The role of NOTCH signaling in the epididymis is not well known. Constitutive over-expression of NOTCH1 NICD in the epididymis resulted in epithelial cell hyperplasia and a defect in epithelial cell differentiation [81]. However, in that model, hyperplasia led to the blockage of efferent ducts. Since testicular lumicrine regulation is necessary for epididymal function, the interpretation of the results is challenging. NOTCH signaling has pleiotropic effects affecting both cell proliferation and differentiation. Altogether, these results suggest that RUNX1 and RUNX2 have a promoting impact on the overall NOTCH signaling in epididymal cells and show that the lack of functional RUNX1 and -2 severely disturbs its function. Finally, while NOTCH signaling has been shown to promote EMT for example in colorectal cancer [82] and cardiac development [83], its putative opposite role in RUNX-mediated differentiation, maintenance of epithelial identity or shift to EMT in normal mouse epididymis, remains to be further clarified.

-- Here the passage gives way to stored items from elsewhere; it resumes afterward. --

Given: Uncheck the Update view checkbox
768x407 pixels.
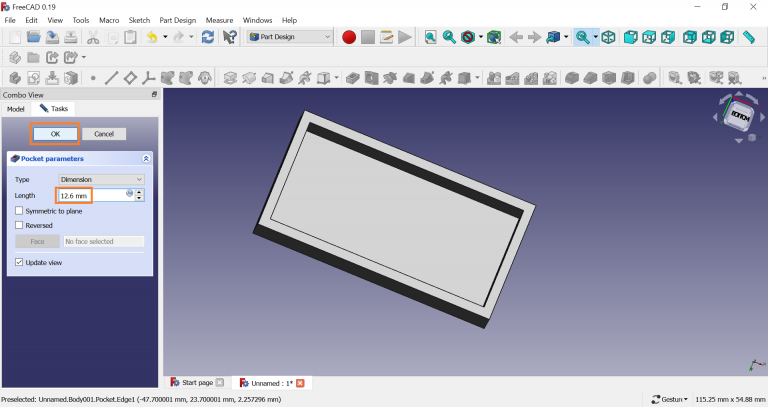Looking at the screenshot, I should (x=20, y=262).
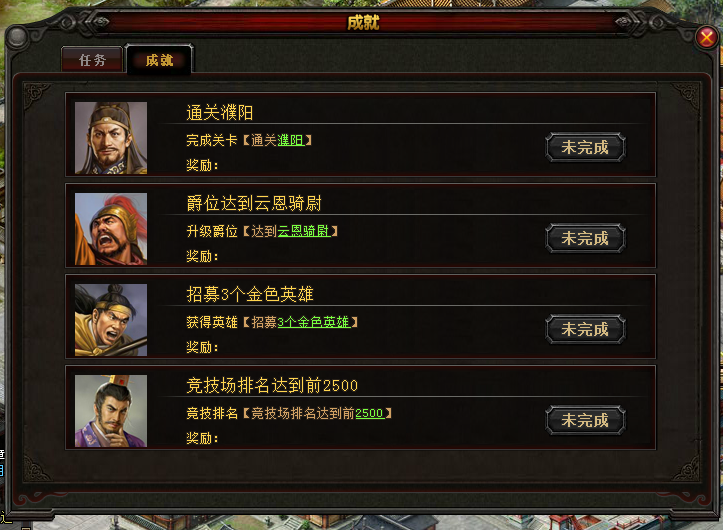This screenshot has width=723, height=530.
Task: Click 未完成 button for 通关濮阳
Action: coord(585,148)
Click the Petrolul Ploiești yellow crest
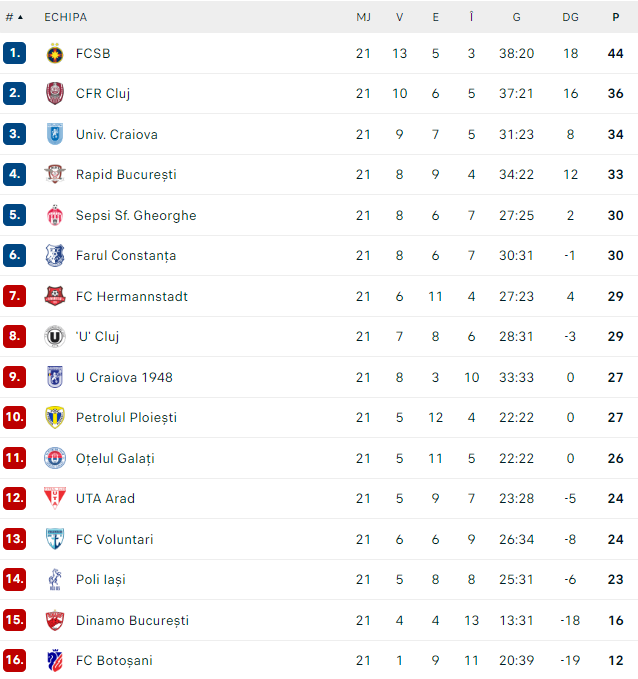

Taken together, we have identified transcription factor families expressed in the mouse epididymis and identified TFs whose altered expression pattern associated with observed loss of properly differentiated epithelial identity in Dicer1 cKO epididymides. Further, concentrating on the role of RUNX1 and -2, our in vitro analyzes demonstrates that both genes regulate several key signaling pathways in the epididymis and thus being essential for the maintenance and proper differentiation of the epididymal epithelium.